Basics of healthy productivity
There is a pretty intense irony in all productivity pursuits. You work towards something, and once you achieve it, you are likely to be unsatisfied.
The tension with the current state of things (which by the way valuing is integral in mindfulness) and acquisition of your future self (which is what is exciting in pursuing anything) are always at odds with each other.
Like many things in life, I learned to be comfortable with this irony in order to continue pursuing my dreams guilt free.
Motherhood is full of ironies. Guilt is always there while I'm pursuing my interests and also fulfilling my responsibilities.
Not everything aligns all the time. I gently come back to my goals after natural human failings.
When things are completely misaligned and I'm having a hard time focusing, I like to retreat to some productivity basics. I like to re-evaluate if what I am trying to achieve is even worth achieving.
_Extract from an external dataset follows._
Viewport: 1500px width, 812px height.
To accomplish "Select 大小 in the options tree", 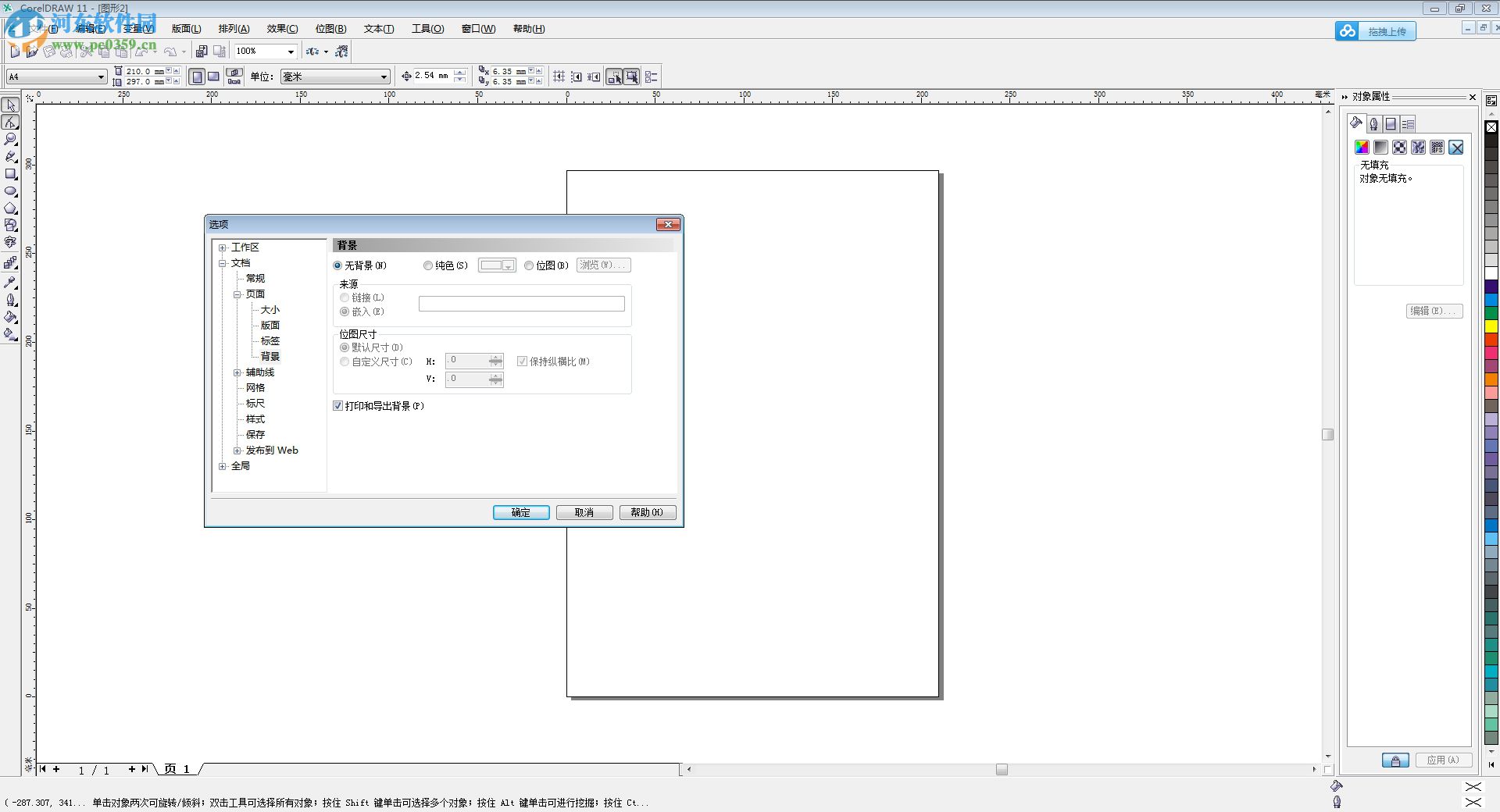I will tap(270, 309).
A core principle in productivity for the modern world is to let go of trying to accomplish big things in one setting. If you are able to do that, likely the thing you want to achieve is not "impossible" enough of a goal.
I prefer to work in what Tiago Forte terms as slow burns.
I put deliberate effort and a reasonable amount of time (sometimes not that much time at all) on a daily basis in order to move me one step closer to the thing I wish I had.
I avoid heavy lifts. Working on something a little bit at a time is extremely practical. This method also works because it is habit forming without anticipation of obvious reward.
The corollary for slow burns, however, is what if I die?
Life is pretty short. Does it make sense to do long-term planning and incrementally hack away at the steps necessary to achieve my goals if I can't even determine if I'd be alive?
I would argue that you must be in love your slow burns. Even if it has a strong chore-like quality, you will need to find the beauty in it.
After some time, even if it is painful, an incremental hacking can be intensely satisfying.
But if I'm not going to get anything out of it, like fluency in Japanese, why bother?
Of all the people that have influenced me, I have noticed that they generally disregard the effort to reward ratio.
It's as if they know that worthwhile things are hard and that returns are uncertain. That is part of the game of life.
After enough testing and iterating, they either improve their current pursuit or switch out of it.
Many productivity teachings center around identifying your long-term goals and passions. I summarize them as impossible dreams. Even my favorite productivity books preach about the need for a long term vision, because of the motivational energy that is supplies in maintaining incremental habits.
I acknowledge working daily on a fraction of the reward and simultaneously appreciate that this fraction in this moment is the reward.
Being indifferent to goals can be very costly. However, I prefer honoring the present while hoping to be more evolved than my past self. In addition to the pure fun of learning Kanji, for example, I also am rewarded other benefits. The days I am able to practice, I find myself more mindful and focused. I engage in some mental exercise over puttering my life away on social media. It gives me momentary flow that comes from intense concentration. I find it thrilling in the present because, in contrast to how my children experience language learning, it seems nearly impossible to do at this stage in my life.